Anything that ended up as a book of the Bible was something written by someone (or someones) in a particular historical era that was intended to be relevant to those people. It addressed their situation, their questions, and their concerns using their language, their symbols, and their idioms. Even the strongest theological doctrine of inspiration can’t overlook the fact that what got into these people’s brains and onto the papyrus was language comprehensible to them about things relevant to them.
To further complicate matters, it is a virtual guarantee that the books as we know them today (and as Israel in the first century would have known them) went through a process of compilation, editing, and redaction.
Over time, some writings, either due to the source or the content or both, became authoritative writings for the communities that received them. They were used, repeated, and referenced. It is by this process of community use and recognition that a canon was formed. This is the case for both Testaments, although obviously the Old Testament canon came first.
So, the Bible is actually closer to an anthology than a single book. It’s a collection of historical writings of various genres that have been selected according to the theme of telling the story of the people of YHWH in the world through her eyes, and all of those writings had an origin and lifespan outside of the Bible – they were selected for inclusion at a later date.

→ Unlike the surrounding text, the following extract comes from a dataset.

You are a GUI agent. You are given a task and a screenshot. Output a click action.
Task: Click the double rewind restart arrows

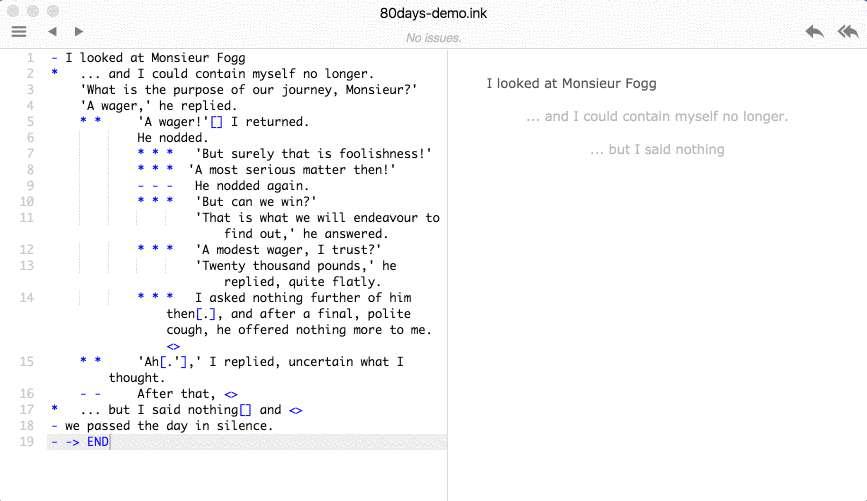pyautogui.click(x=847, y=32)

Now, these writings aren’t only meant to be descriptive. They are meant to be formative and definitive. But when we are interpreting these writings, it is vital to understand them on their own terms in their own world before we think about them with respect to ours. That’s not to say these writings have nothing to say to us – quite the contrary. But what do they have to say to us? Sadly, our answer has generally been “whatever it makes us think of.” The remedy to this is to recover why a biblical writing existed in the first place. God gave it to those people at that time to help them. And in uncovering their story, we can begin to make wise decisions about how their story can (and can’t) help us form ours.